Il ministro della Giustizia Cartabia nel corso della conferenza stampa ha spiegato poi le ragioni dietro la riforma approntata. In primis, la necessità di risolvere la piaga dei processi lumaca, in vista soprattutto dell’attuazione del Pnrr – il Recovery Plan – ma anche «per ragioni legate alle esigenze dei cittadini».  Affrontare il tema della riforma della Giustizia – che «non è solo una riforma della prescrizione ma una riforma complessiva per abbreviare i processi ed evitare zone di impunità» – «non è stato semplice, tutti hanno punti sensibili, tutti hanno dato apporti, tutti hanno richiesto di eliminare degli elementi che trovavano particolarmente difficili».

«Da più voci è stata espressa preoccupazione, che mi pare vada presa in considerazione seriamente, su un punto specifico: data la criticità di alcune corte di appello evitare che l’impatto di una novità come quella introdotta con l’improcedibilità non provocasse un’interruzione di procedimenti importanti», ha aggiunto Cartabia. «Questa è una preoccupazione molto seria che anche il governo ha avuto fin dall’inizio – ha affermato – ed è il terreno su cui si stanno valutando questi accorgimento tecnici».
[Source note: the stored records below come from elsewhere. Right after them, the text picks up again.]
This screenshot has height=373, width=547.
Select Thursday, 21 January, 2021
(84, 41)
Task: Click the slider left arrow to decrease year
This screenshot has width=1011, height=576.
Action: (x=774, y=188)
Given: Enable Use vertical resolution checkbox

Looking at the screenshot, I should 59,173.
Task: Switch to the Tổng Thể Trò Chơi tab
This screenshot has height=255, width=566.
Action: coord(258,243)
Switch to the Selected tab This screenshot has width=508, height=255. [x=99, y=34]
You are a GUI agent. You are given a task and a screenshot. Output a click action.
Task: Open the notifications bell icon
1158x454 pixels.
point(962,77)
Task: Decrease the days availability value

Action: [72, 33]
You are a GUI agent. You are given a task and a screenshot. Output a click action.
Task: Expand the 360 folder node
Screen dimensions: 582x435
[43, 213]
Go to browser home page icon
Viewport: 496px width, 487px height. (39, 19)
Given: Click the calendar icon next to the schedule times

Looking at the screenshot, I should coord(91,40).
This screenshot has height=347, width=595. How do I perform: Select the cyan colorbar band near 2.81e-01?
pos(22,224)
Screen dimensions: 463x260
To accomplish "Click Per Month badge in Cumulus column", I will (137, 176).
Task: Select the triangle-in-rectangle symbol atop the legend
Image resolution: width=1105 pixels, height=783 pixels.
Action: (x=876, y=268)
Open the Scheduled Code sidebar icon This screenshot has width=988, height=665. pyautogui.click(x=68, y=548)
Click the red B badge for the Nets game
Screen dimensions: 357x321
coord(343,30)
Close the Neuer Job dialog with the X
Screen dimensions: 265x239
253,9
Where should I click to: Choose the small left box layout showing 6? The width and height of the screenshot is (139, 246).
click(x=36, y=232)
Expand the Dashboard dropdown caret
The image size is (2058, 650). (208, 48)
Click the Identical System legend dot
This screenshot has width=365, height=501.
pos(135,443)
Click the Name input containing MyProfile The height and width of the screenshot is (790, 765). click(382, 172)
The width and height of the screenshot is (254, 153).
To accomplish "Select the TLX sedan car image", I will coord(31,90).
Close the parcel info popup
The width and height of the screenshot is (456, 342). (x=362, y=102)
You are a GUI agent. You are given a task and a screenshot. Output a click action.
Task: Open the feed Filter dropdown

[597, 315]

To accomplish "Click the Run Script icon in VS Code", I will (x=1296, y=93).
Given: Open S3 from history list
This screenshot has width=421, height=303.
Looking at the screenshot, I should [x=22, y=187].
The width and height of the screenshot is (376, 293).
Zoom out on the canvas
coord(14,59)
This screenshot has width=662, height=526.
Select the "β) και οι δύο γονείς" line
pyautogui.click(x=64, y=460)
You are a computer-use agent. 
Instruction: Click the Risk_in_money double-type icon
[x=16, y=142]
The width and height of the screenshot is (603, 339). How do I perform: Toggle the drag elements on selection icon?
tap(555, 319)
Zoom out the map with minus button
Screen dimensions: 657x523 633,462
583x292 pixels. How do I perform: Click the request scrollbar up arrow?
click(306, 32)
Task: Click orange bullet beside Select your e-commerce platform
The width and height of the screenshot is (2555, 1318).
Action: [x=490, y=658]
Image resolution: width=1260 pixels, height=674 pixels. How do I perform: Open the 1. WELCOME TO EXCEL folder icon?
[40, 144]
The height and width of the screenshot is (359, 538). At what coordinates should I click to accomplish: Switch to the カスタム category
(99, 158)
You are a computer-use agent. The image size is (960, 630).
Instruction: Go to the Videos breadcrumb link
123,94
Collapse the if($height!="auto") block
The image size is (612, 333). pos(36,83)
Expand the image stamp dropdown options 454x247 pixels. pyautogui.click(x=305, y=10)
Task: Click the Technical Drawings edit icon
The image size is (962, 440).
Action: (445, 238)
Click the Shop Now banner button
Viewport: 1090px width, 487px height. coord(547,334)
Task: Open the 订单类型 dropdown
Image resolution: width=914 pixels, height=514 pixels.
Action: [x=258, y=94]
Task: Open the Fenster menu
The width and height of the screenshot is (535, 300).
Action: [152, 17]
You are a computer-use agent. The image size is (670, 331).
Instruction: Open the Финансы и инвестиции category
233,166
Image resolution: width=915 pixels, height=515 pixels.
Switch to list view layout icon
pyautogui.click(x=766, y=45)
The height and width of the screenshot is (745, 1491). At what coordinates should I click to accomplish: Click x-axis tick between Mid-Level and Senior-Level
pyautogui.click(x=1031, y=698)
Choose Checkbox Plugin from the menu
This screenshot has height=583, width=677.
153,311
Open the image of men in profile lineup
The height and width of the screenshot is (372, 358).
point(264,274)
«Il governo ha messo in campo risorse umane, digitalizzazione, riforma organizzativa e processuale che prende tutto il processo non si può guardare solo al possibile effetto di quel termine temporale che è raggiungibile nella stragrande maggioranza delle Corti d’Appello» ha ancora dichiarato il ministro della Giustizia ricordando che «per le corti d’Appello in difficoltà, che sono 7, interverremo con strumenti ad hoc perché nessuno possa essere in condizioni di dire non posso chiudere un processo in due anni o in tre anni».